Kita perlu bukti apakah racikan obat Komisi Yudisial memang sudah pas dengan problem hakim kita. Riset atas Komisi Yudisial di tujuh negara Uni Eropa menunjukkan adanya dikotomi fungsi. Di Eropa Selatan (Prancis, Italia, Spanyol, dan Portugal), fungsinya sempit, yakni rekrutmen dan supervisi saja. Sebaliknya, di Eropa Barat (Irlandia, Swedia, dan Denmark), fungsinya luas, termasuk manajemen pengadilan, perkara, dan keuangan serta fasilitas perumahan dan pendidikan. Konklusinya, fungsi ditentukan konteks sosial dan ketatanegaraan serta perkembangan kultural (Wim Voerman, 1999).

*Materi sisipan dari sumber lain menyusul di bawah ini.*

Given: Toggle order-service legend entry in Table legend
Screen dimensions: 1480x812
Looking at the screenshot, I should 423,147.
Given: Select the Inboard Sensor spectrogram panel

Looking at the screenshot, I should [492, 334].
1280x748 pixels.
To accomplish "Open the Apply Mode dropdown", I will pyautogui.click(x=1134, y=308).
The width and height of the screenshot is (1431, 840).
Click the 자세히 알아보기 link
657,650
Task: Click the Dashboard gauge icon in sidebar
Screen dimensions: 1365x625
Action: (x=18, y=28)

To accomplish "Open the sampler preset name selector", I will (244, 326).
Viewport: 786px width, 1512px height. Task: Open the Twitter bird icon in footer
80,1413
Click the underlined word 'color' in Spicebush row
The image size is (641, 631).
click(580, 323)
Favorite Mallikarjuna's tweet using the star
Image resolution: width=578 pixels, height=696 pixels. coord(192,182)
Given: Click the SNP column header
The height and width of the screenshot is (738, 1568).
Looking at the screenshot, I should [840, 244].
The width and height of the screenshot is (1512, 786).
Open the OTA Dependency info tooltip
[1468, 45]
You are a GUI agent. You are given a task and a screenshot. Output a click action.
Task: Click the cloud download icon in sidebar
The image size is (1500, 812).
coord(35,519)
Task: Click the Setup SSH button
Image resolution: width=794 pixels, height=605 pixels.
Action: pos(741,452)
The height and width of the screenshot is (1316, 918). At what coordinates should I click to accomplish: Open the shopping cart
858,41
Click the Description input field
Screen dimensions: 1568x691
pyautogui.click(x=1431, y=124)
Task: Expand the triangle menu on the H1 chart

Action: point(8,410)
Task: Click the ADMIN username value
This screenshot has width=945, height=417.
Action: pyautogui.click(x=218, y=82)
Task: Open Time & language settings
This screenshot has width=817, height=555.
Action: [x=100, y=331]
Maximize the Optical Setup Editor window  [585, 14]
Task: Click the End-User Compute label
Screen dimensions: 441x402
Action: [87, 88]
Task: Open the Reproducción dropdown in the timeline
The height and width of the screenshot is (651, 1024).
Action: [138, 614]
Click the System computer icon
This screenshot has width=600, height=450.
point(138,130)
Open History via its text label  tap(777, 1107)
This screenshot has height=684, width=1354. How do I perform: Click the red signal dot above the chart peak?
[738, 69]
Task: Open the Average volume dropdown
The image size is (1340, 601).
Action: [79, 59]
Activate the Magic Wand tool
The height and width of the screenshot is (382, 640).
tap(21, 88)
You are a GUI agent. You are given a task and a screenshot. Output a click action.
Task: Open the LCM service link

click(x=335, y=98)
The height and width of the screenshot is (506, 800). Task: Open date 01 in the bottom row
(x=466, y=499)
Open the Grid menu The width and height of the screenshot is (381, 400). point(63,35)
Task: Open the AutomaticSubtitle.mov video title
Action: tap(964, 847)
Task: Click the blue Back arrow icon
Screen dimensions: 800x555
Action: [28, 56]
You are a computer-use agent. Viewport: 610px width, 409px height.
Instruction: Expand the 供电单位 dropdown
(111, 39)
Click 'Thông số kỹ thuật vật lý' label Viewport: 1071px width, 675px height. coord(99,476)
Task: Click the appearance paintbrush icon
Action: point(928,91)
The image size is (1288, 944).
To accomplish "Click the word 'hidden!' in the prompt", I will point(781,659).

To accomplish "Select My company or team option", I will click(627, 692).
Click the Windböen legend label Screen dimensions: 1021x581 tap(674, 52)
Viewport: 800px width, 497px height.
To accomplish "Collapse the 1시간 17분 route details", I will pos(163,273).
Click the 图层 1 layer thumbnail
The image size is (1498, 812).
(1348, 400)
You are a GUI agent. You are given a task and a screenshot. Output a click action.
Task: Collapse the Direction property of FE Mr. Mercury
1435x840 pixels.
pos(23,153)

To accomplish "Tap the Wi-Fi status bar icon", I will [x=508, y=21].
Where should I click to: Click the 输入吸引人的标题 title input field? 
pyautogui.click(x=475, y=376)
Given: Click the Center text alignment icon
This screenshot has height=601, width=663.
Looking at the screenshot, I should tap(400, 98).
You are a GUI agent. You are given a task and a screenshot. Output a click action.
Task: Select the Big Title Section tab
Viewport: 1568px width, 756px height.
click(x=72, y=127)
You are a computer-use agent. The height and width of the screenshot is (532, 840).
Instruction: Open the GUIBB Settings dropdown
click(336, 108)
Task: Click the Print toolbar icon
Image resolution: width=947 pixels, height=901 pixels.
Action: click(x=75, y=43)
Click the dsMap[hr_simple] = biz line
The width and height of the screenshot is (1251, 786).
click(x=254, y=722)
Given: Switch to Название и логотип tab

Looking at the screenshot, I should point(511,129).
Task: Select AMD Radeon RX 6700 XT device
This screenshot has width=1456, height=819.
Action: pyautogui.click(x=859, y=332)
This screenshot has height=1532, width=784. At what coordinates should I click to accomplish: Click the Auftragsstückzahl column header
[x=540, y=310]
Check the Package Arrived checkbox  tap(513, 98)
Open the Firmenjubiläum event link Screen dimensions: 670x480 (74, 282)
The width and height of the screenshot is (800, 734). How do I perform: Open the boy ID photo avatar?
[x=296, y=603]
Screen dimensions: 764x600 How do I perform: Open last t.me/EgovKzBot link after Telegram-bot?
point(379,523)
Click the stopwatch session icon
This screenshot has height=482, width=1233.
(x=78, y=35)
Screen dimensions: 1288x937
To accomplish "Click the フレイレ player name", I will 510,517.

Dengan kata lain, wewenang berbanding lurus dengan kelemahan. Misalnya, jika kelemahan pengadilan adalah soal kualitas hakim, Komisi Yudisialnya diberi wewenang peningkatan pendidikan hakim. Bagaimana kelemahan hakim di Indonesia?
Uraian berikut ini mengangkat sedikit contoh. Soal rekrutmen, misalnya. Reformasi sukses mengatrol derajat hakim dengan diubahnya status hakim (pengadilan tingkat pertama dan banding) dari pegawai negeri sipil menjadi pejabat negara (lihat UU Nomor 43/1999 tentang Kepegawaian). Masalahnya, prosesnya sekarang masih memakai pola lama buat pegawai negeri sipil. Kriteria seleksinya mengandalkan loyalitas, bukan profesionalitas. Beragam pendidikan dan latihan kemudian tidak bisa menjadi jaminan karena intake-nya di bawah standar. Implikasi paling serius: bobot hakim dapat kita bayangkan bersama.
Soal supervisi. Tidak ada lagi parameter yang jelas untuk pendisiplinan hakim setelah berstatus nonpegawai negeri sipil. Sebelumnya ada Peraturan Pemerintah Nomor 30/1980 tentang Peraturan Disiplin Pegawai Negeri Sipil, tapi sekarang cuma tinggal Kode Etik Profesi Hakim. Selain sangat umum, penegakannya oleh Ikatan Hakim Indonesia tidak efektif karena dilatari semangat l'esprit de corps, sehingga tidak transparan dan tak akuntabel.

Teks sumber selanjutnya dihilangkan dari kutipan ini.